Algumas resenhas sobre o romance I




Márcio Matos propôs-se a revisitar a temática da família em seu primeiro romance A suava anomalia. Chama-nos a atenção a opção do autor pela narrativa romanesca em sua primeira incursão pela literatura, haja vista que o conto é a modalidade narrativa mais praticada pelos autores da nova geração. Todavia, a opção de Matos por um gênero narrativo de maior fôlego mostrou-se acertada e inspirada.


Os segredos e mentiras de uma família em frangalhos são desvelados sem retoques nas páginas de A suave anomalia. O ponto de partida do enredo é o velório do patriarca da família, vítima de um “mal-estar súbito”, cuja intemperança já fora retratada no prólogo do livro. Dona Salu, esposa do “Avô” (o verdadeiro “nome” do patriarca permanece ocultado, o que enfatiza a impessoalidade despertada pela presença paterna), mostra uma atitude estóica diante das ”humilhações, asperezas, maledicências e alegações mesquinhas” perpetrados pelo marido, daquilo que não pode ser mais remediado. As primeiras linhas do texto já sinalizam essa suave dissolução familiar, num belo registro dos instantes de poeticidade que circundam pelo romance:


Havia uma porta entreaberta entre a sala antiqüíssima e o corredor que levava à saída. Um fiapo de luminosidade saía do vão, lume frio, lívido. O facho oblíquo da luz atravessava a espiral de poeira e as partículas do pó dançavam na fulgura morta. (p. 13)


Posteriormente, os filhos do casal comparecem ao velório do pai, todos, com exceção da caçula Marina, nomeados impessoalmente como “primogênito”, “filho do meio” ou “filha”, em mais uma demonstração dos estilhaços afetivos que perpassam pela narrativa. De todos os presentes, Marina e Neto, um jovem que despachava as “contendas burocráticas do velho” e que alimenta uma paixão por Marina, demonstram um apreço incomum pelo “Avô” que será paulatinamente descortinado nos capítulos do livro, em idas e voltas constantes no tempo para entender ou pelo menos vislumbrar os dissabores e tragédias que cada um, especialmente o “Avô”, Marina e Neto, carrega secretamente, pois os disfarces “há muito, se converteram em substância vital, hábito encarnado” (p. 13).

_TAREFA PROPOSTA A_. Reescreva em forma de lista o parágrafo da resenha do romance que começa com "Posteriormente, os filhos do casal", conservando seus fatos principais.
_TAREFA PROPOSTA B_. Escreva a continuação da resenha do romance, começando logo após a última frase apresentada.

_TRECHO DE DADOS_.
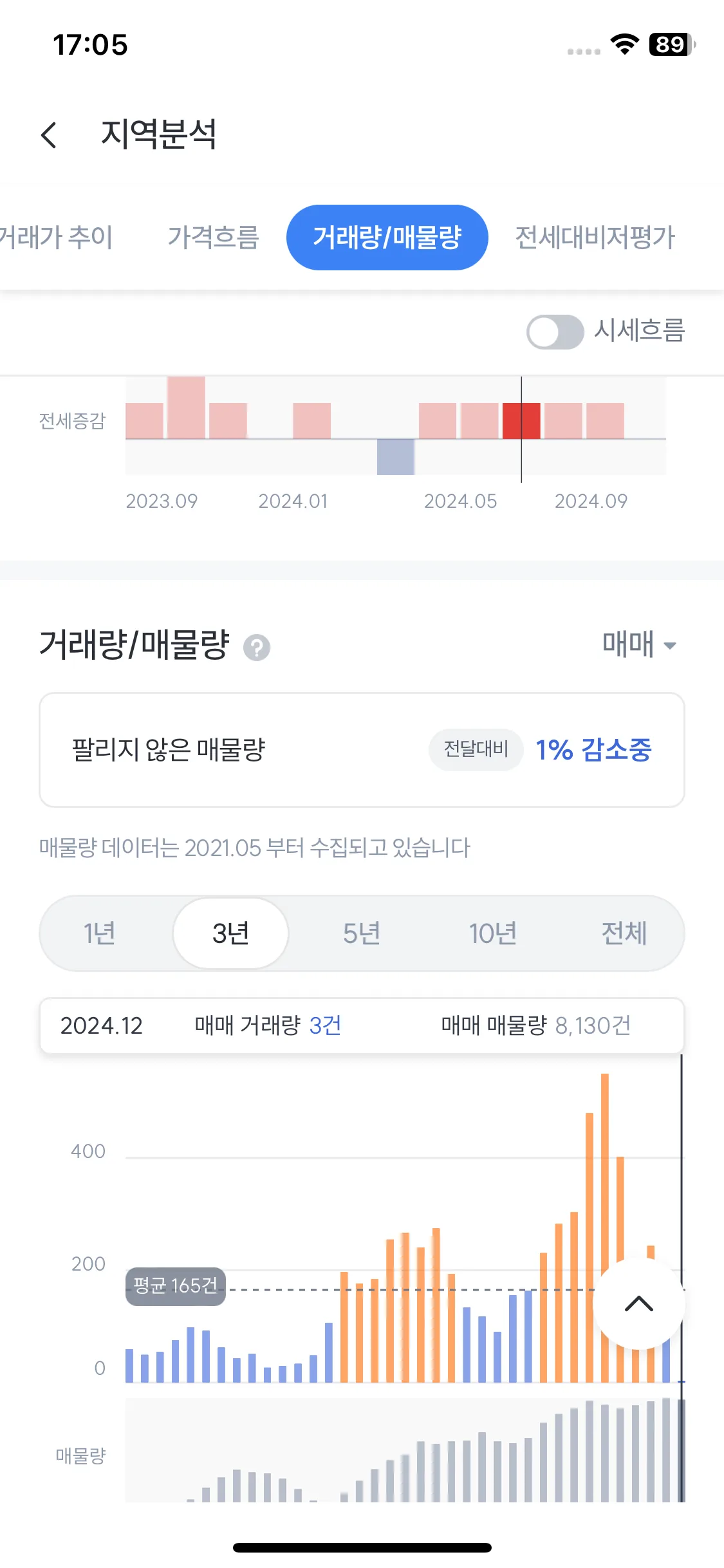Tap the dropdown arrow next to 매매
Image resolution: width=724 pixels, height=1568 pixels.
point(669,646)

_RESPOSTA DO EXERCÍCIO A_.
- Os filhos do casal comparecem ao velório do pai.
- Com exceção da caçula, Marina, todos são nomeados de modo impessoal como "primogênito", "filho do meio" ou "filha", o que revela os estilhaços afetivos presentes na narrativa.
- Marina e Neto demonstram um apreço incomum pelo "Avô". Neto é um jovem que despachava as "contendas burocráticas do velho" e que é apaixonado por Marina.
- Esse apreço é revelado aos poucos ao longo dos capítulos, em constantes idas e voltas no tempo.
- Esse vaivém busca entender ou ao menos vislumbrar os dissabores e tragédias que cada um carrega em segredo, sobretudo o "Avô", Marina e Neto.
- Os disfarces dos personagens se converteram em "substância vital, hábito encarnado".

_RESPOSTA DO EXERCÍCIO B_.
O conflito também é marcado pelas opções de vida de cada membro da família, a exemplo de Marina, cuja paixão pela literatura e pela música traduzia-se não como fuga, mas como uma defesa, um drible, diante da fastidiosa convivência em família:


Marina estava cansada (das horas, do trabalho, das conversas). Nos últimos livros que lera, andou buscando sensações e conflitos menos clichês. Tardiamente, descobriu-se uma leitora compulsiva. (p. 54)


Marina não queria ouvir a voz de Neto cantarolando música besta. Então, aumentou o volume no miolo do cérebro. Needle in the hay, needle in the hay, needle in the hay[i]. A quentura quase suor umedecia o corpo de leve e irrigava as fantasias. Que assombro, que furor, que impulsos! (p. 78)


O contínuo elenco de autores referenciados (“O amante lia um conto de Joyce: ‘Um caso doloroso.’”, p. 73), além de nomes da música, da pintura (“Sentada na poltrona, Dona Salu continuava a vagar pela fria luminosidade de Caravaggio”, p. 79) e do cinema (“O gauche a dizia uma mistura de Rita Hayworth e Emmanuelle Béart”, p. 141) atestam no romance o poder da arte como o único meio que o homem dispõe para transpor sua prejudicial peculiaridade de apreender somente pela experiência pessoal, a infinita capacidade da arte de estabelecer inúmeras associações e ideias que, na assertiva de Ernest Fischer, transmuta-se como o meio indispensável para “essa união do indivíduo com o todo”.


Afora essas referências, o romance parece assumir um segundo ato quando a morte do “Avô” é posta em xeque e um dos primogênitos levanta a hipótese de assassinato. Temos aí quase uma autêntica narrativa policial, quando uma das noras, Tamisa, empreende uma verdadeira investigação, moldada nas regras do policial clássico que, como nos diz Ricardo Piglia, se afirmam, sobretudo, no fetiche da inteligência pura. No entanto, tal recurso mostra-se apenas como pretexto para perscrutar ainda mais os labirintos familiares, descortinando mais revelações acerca de seus membros. Descobre-se, por exemplo, que Marina e o “Avô” mantiveram uma relação de cunho incestuoso, marcada não só somente pela abjeção, mas por um estranho e devoto sentimento de ternura:


O medo dilatou-se como assombração de infância, um quarto escuro em que nada acontece, mas onde é pior fechar os olhos. Não ter o pai por perto equivalia a sofrer de olhos abertos na claridade (p. 199)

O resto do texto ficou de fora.